Several implementation options are possible:

(a) We can implement the approximation at the time of writing index (Backward compatibility
has to be considered)
(b) Use a bitset instead of an array for search purposes. I have been
wanting to do for the last 6 months, but have found time yet. If I do, will submit an
implementation.


Also, if a field is mandatory, then the 0 scenario never occurs and in this situation, we
use a single constant to represent the array. May be One byte is 8 bits too many:-))


Arvind.


---------------------------------------------------------------------
To unsubscribe, e-mail: java-dev-unsubscribe@lucene.apache.org
For additional commands, e-mail: java-dev-help@lucene.apache.org

Search Discussions

  • Robert Engels at May 23, 2005 at 12:39 am
    I have always thought that the norms should be an interface, rather than
    fixed, as there are many uses of lucene where norms are not necessary, and
    the memory overhead is substantial.

    -----Original Message-----
    From: Arvind Srinivasan
    Sent: Sunday, May 22, 2005 7:05 PM
    To: java-dev@lucene.apache.org
    Subject: One Byte is Seven bits too many? - A Design suggestion


    One Byte is Seven bits too many? - A Design suggestion

    Hi,

    The norm takes up 1 byte of storage per document per field. While this may
    seem
    very small, a simple calculation shows that the IndexSearcher can consume
    lots of
    memory when it caches the norms. Further, the current implementation loads
    up the
    norms in memory as soon as the segments gets loaded. Here are the
    calculations:

    For Medium sized archives
    docs=40Million, Fields=2 => 80MB memory
    docs=40Million, Fields=10 => 400MB memory
    docs=40Million, Fields=20 => 800MB memory

    For larger sized archives

    docs=400Million, Fields=2 => 800MB memory
    docs=400Million, Fields=10 => ~4GB memory
    docs=400Million, Fields=20 => ~8GB memory


    To further compound the issues, we have found JVM performance drops when the
    memory
    that it manages increases.

    While the storage itself may not be concern, the runtime memory requirement
    can use
    some optimization, especially for large number of fields.
    The fields itself may fall in one of 3 categories

    (a) Tokenized fields have huge variance in number of Tokens,
    example - HTML page, Mail Body etc.
    (b) Tokenized fields with very little variance in number of token,
    example - HTML Page Title, Mail Subject etc.
    (c) Fixed Tokenized Fields
    example - Department, City, State etc.

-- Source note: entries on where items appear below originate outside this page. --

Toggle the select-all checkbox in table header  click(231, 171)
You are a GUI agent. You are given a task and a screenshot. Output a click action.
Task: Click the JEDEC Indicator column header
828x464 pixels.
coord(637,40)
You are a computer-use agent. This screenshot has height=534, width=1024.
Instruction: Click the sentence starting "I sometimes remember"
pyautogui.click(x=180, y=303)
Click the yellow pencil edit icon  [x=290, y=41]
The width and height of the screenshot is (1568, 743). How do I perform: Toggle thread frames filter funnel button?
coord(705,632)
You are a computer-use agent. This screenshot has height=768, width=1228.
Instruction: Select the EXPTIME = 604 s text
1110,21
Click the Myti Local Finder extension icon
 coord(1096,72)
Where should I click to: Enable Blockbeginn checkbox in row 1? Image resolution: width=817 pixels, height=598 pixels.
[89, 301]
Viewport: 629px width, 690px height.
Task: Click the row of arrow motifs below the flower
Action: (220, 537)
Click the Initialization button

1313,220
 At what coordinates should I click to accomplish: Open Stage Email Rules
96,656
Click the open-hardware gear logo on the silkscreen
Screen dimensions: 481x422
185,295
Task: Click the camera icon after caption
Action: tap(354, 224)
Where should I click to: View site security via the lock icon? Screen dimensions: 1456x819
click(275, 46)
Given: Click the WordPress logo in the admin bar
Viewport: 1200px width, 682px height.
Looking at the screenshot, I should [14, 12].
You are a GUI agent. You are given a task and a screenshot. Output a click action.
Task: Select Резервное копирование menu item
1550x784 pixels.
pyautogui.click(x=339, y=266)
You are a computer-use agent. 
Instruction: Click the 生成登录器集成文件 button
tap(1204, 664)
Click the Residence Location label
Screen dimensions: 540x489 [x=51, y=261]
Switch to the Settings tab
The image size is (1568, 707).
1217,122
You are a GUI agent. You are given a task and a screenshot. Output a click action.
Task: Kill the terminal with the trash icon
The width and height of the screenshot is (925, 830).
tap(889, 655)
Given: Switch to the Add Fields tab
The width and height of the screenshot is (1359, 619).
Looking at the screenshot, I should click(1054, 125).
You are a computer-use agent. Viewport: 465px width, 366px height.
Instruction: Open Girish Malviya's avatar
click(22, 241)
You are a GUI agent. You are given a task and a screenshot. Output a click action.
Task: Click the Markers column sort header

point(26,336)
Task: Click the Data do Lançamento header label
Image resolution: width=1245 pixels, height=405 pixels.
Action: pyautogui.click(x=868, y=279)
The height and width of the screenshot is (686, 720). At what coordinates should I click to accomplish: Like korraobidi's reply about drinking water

    The one byte usage is very applicable for (a) and not for (b) or (c). In
    typical
    usage, field increases can be attributed to (b) and (c).

    Two solutions come to mind:

    (1) If there is forethought in the field design, then one can prefix the
    field tokens
    and then reduce the number of fields. Of course, this will add the overhead
    of
    embarrassing explanation to every query writer of why to add Prefix for
    every token.
    If however, this prefix can be done underneath, it may work but still not
    elegant.

    (2) The norm values for (c) has only two values. One is 0 when the field is
    not present,
    and the other value is a fixed one. In this scenario, the memory
    requirement
    is only one bit per doc per field. I would argue that even for (b) one can
    approximate the
    value with one bit and not much loose much in ranking of documents.


    Several implementation options are possible:

    (a) We can implement the approximation at the time of writing index
    (Backward compatibility
    has to be considered)
    (b) Use a bitset instead of an array for search purposes. I have been
    wanting to do for the last 6 months, but have found time yet. If I do, will
    submit an
    implementation.


    Also, if a field is mandatory, then the 0 scenario never occurs and in this
    situation, we
    use a single constant to represent the array. May be One byte is 8 bits too
    many:-))


    Arvind.


    ---------------------------------------------------------------------
    To unsubscribe, e-mail: java-dev-unsubscribe@lucene.apache.org
    For additional commands, e-mail: java-dev-help@lucene.apache.org


    ---------------------------------------------------------------------
    To unsubscribe, e-mail: java-dev-unsubscribe@lucene.apache.org
    For additional commands, e-mail: java-dev-help@lucene.apache.org
  • Doug Cutting at May 23, 2005 at 5:56 pm

    Robert Engels wrote:
    I have always thought that the norms should be an interface, rather than
    fixed, as there are many uses of lucene where norms are not necessary, and
    the memory overhead is substantial.
    I agree, but that's not the whole story.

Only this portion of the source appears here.